The Denver Autism Wheel

Start with compassion

Posted on: October 8, 2010

I had a really great conversation this week with Lorri Park at the Colorado Autism Society. We know that we must approach our auties with compassion and no small amount of patience. But she said that our compassion must extend in all directions. We have to include everyone in our capacity to be patient and understanding. This is going to be a bit of a rant, so bear with me.

We must be patient with our auties. We must understand that, just because they view the world through a different set of glasses, their view is no less valid, nor is their desire to connect with it. We must involve them in the world, provide opportunities for interaction, connection, contact. And, yes, compassion for them includes letting them fail sometimes. Chris still doesn’t have a fantastic facility for maintaining conversations. That doesn’t mean I hide him from them. On the contrary, I try to find honest (and sometimes “safe”) forums for him to practice.

We must be patient with ourselves. The families of autistics are often spectacles. That’s just a fact. Autism can make us want to give up human contact ourselves because it can be so darn difficult to enjoy a nice meal in a restaurant when you have to calm somebody who gets anxious and has outbursts in unfamiliar places. What’s the solution? Go out more…not less. Start in safe places, like Beau Jo’s pizza. The Autism Society of Colorado has a Beau Jo’s night the first Wednesday of every month. They expect families with autism. It’s safe, and it’s a way to start making connections (you included) with people in a safe environment. And we must realize that, just because we do what we have to do because this is our beloved child/sibling/spouse, we are not saints, perfect or robots. As much as we love them, we’re not specialists in intervention therapies. We’re parents, siblings, caregivers. We are human. We have a list of people and facilities in the sidebar to the right who can help provide a sanity check. Use them: the Autism Society, the ARC, Club 4 Kids. If you have others and want to share, leave a comment and let us know! It’s OK not to know everything, it’s OK to lose your patience, it’s OK to lose your marbles for a minute or two. No, seriously. Think about what you’re up against. It’s OK. Check out the Gimme a Break program at the Autism Society. Have a movie night while somebody trained in autism respite care watches the kids. I promise, the house will still be standing when you come back. Or bring them to Club 4 Kids (they’ve made it plain to me that they welcome kids on the Spectrum). Let them enjoy a safe evening with other kids while you recenter yourself. It’s OK. Nobody should expect to be able to hold back the floodwaters 24/7/365.

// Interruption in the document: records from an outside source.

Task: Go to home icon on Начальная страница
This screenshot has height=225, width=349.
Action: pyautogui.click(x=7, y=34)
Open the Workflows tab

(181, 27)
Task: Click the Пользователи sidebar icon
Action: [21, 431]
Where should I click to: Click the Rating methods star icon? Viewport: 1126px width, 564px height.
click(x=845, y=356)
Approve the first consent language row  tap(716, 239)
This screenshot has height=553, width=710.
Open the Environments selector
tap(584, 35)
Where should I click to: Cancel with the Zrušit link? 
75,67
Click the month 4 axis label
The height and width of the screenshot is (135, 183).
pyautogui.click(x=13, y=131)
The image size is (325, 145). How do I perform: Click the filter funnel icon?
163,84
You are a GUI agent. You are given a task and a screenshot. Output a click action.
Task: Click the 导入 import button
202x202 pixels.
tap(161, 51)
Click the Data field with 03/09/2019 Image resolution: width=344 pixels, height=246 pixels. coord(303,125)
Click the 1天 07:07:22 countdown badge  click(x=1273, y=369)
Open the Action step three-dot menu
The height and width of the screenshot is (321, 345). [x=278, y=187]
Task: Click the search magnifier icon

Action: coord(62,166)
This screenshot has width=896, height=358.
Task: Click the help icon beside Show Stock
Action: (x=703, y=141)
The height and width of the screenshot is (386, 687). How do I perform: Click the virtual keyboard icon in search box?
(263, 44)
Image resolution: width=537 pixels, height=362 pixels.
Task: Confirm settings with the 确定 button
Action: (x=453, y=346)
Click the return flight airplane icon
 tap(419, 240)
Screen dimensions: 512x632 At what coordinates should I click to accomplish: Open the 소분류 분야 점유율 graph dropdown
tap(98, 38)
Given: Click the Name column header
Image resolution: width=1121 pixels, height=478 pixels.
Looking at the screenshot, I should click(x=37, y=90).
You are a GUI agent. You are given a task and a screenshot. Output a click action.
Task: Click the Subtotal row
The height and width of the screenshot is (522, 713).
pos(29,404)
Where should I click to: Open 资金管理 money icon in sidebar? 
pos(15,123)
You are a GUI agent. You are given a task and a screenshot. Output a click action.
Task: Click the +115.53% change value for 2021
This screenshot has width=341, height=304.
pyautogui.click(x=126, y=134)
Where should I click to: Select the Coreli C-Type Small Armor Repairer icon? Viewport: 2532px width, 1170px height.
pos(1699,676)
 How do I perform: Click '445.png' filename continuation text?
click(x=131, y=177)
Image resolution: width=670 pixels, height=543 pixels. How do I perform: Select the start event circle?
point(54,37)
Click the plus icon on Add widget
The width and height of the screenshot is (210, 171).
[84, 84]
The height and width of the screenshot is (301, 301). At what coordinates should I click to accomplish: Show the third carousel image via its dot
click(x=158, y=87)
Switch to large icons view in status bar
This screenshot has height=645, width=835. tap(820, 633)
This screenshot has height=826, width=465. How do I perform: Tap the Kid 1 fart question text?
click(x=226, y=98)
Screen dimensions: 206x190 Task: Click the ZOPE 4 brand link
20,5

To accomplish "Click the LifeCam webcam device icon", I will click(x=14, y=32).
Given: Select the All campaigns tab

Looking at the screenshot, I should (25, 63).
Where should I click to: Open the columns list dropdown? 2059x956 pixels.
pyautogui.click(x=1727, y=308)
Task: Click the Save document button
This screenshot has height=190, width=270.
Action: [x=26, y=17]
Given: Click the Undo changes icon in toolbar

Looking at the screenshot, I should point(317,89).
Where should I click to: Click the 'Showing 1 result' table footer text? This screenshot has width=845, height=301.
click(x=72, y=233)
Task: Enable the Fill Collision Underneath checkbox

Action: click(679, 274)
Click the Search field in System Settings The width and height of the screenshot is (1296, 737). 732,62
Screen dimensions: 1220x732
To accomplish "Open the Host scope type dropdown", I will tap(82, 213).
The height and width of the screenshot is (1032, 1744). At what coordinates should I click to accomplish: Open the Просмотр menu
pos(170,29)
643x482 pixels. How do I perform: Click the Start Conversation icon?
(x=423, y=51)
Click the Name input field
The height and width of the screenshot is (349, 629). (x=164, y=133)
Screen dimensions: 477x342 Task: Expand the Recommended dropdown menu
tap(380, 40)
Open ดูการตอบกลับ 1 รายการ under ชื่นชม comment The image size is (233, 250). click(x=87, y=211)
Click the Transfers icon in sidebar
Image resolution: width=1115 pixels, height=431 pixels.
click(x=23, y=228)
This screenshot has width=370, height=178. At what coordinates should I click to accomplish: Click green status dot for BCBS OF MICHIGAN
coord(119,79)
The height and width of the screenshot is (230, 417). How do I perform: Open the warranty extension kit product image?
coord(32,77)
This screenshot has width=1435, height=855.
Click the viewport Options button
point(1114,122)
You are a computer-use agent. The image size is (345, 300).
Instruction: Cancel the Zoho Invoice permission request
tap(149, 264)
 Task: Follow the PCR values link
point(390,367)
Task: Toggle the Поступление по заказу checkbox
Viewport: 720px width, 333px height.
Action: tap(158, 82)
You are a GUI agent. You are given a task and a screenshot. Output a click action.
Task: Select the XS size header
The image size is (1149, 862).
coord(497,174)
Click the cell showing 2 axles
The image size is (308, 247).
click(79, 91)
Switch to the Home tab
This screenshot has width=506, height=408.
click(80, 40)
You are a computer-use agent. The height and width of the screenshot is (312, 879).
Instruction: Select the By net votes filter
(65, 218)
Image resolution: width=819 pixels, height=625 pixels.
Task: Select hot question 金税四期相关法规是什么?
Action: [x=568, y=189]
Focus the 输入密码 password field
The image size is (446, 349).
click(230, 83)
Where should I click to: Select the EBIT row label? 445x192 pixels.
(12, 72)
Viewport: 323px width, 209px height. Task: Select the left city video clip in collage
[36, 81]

We must be patient with teachers and special ed staff. Think about what they’re up against: increasing class sizes, job insecurity, parents yelling on one side and the principal yelling on the other, low wages, long hours of teaching and planning and grading and conferences and field trips and meetings and ongoing training. Yet somehow, we all remember at least one teacher whose dedication sparked for us the love of a subject we never thought we’d love. They have a gift, a passion to reach out and touch the minds of their students. With shrinking education budgets, they often buy their own paper, chalk and tissues for the classroom (on a teacher’s salary, mind you). They work tremendously hard to make a difference in our kids’ lives.

We must be patient with strangers. We’ve all seen the air quotes around autism. We’ve seen the rolling eyes, heard the indignant humphs and the “why can’t you control your own child?” comments. Yes, it’s shortsighted, thoughtless and inconsiderate, but if you think about it for a minute, how much of their outbursts are just as socially inappropriate, reactionary and fearful as the stuff your child does? They don’t understand, either. There’s still a lot of misunderstanding about autism, what it looks like and what it means. Unfriendly strangers deserve the same patience and understanding we extend to other people. Remember, we must expose people to our kids with autism as much as we must expose our kids with autism to people. We have to get used to each other. The learning opportunities abound (she says, waving her arms). Change is scary, but that doesn’t mean it must be avoided. Everybody has to learn to live together. It’s a small planet.

1 Response to "Start with compassion"

This is a good post, and I like that you touched on how the parents need to make connections, too. I think the part about being compassionate with ourselves is one of the most important pieces, as we can lose ourselves very easily in the act of taking care of everyone else all the time.

I have a group of about a dozen other autism moms who I socialize with on a very regular basis, and it has been such a lifesaver!